■ DATASET RECORDS:
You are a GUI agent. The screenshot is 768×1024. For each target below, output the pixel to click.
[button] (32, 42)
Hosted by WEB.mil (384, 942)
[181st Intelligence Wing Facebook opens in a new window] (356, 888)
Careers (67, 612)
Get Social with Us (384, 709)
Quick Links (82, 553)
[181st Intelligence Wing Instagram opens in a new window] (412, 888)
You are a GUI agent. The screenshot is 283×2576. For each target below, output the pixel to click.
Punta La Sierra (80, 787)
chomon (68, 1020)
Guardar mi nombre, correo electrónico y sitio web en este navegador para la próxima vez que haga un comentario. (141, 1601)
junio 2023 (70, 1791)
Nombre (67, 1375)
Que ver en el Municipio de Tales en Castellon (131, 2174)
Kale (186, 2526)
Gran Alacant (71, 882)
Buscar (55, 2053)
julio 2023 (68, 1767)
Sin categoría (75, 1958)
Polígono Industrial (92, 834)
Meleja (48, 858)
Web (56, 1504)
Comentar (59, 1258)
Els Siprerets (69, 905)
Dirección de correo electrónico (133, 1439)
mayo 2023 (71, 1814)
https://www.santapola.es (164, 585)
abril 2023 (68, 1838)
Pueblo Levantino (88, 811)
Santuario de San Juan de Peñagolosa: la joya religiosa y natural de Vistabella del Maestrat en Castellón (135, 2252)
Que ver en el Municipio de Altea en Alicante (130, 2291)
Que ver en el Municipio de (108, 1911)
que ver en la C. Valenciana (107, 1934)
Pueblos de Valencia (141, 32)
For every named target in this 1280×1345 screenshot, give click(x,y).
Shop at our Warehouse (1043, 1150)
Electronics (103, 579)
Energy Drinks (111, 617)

* * *

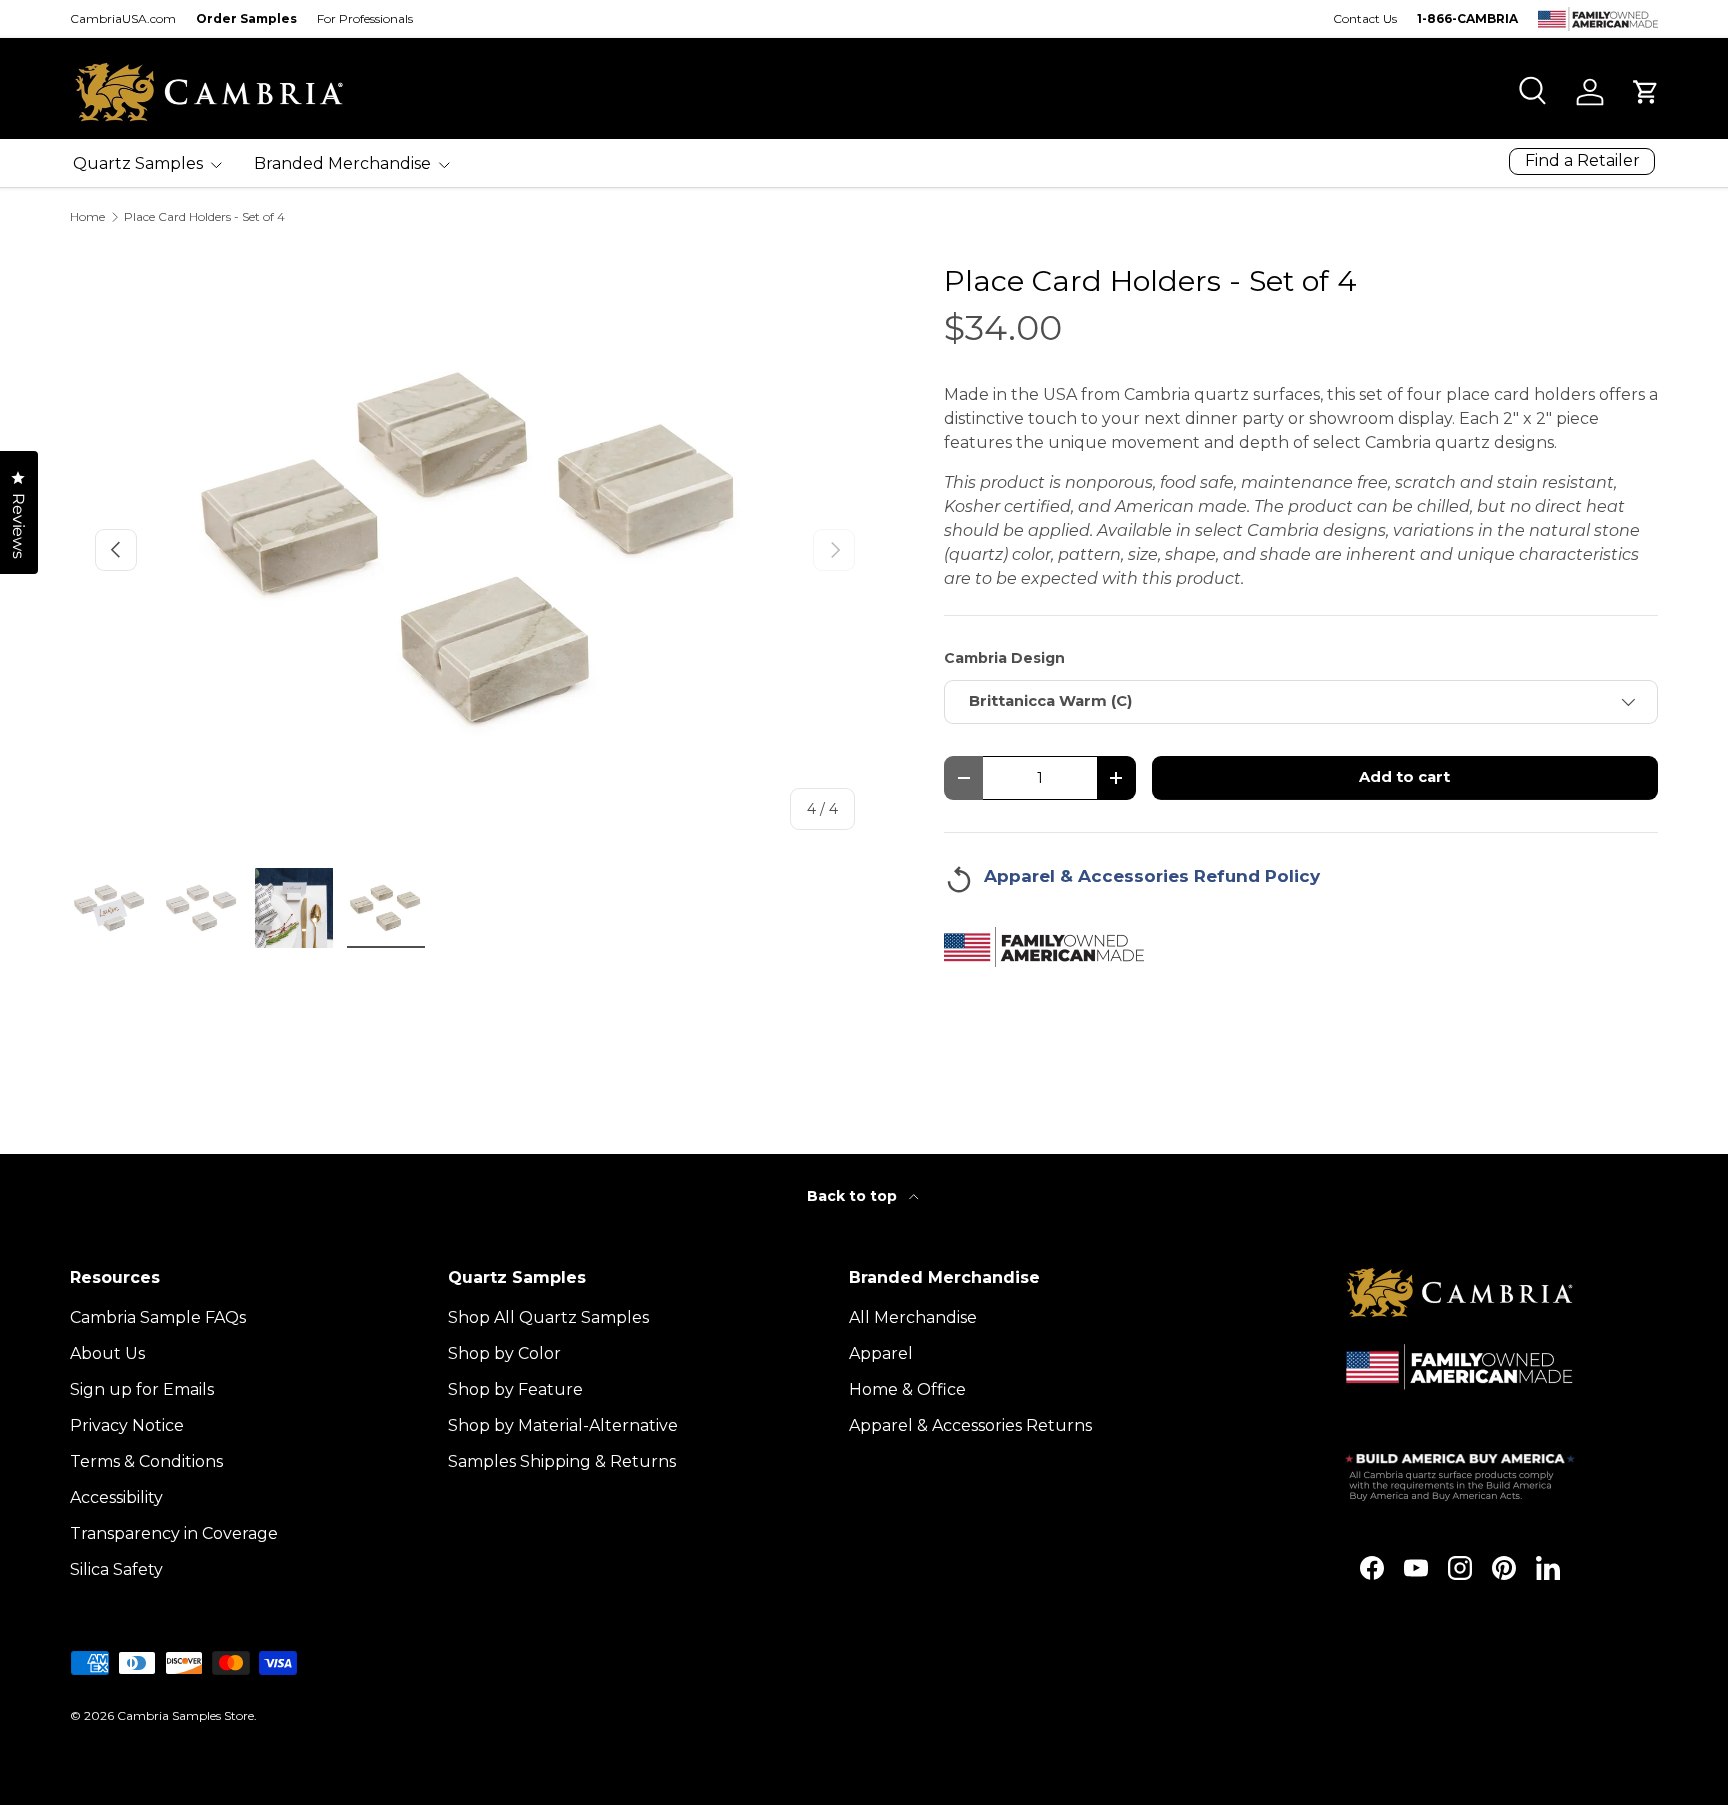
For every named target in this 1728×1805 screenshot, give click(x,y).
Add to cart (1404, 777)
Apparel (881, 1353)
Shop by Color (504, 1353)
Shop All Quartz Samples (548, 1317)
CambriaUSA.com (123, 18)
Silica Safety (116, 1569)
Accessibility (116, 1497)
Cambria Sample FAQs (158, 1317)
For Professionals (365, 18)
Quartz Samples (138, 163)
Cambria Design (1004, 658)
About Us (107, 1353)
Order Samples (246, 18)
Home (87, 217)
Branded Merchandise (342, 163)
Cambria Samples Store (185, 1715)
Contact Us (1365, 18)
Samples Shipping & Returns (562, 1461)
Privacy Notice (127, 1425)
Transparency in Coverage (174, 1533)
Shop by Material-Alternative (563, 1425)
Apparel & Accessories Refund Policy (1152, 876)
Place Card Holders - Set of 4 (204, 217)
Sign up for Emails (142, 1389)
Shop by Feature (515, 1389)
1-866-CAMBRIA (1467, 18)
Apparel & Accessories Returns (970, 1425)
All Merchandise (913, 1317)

■ ABOUT THIS EXERCISE:
If a line in the records above contains the word "Intelligence", count it, then give the total and nothing else.

■ REPLY:
2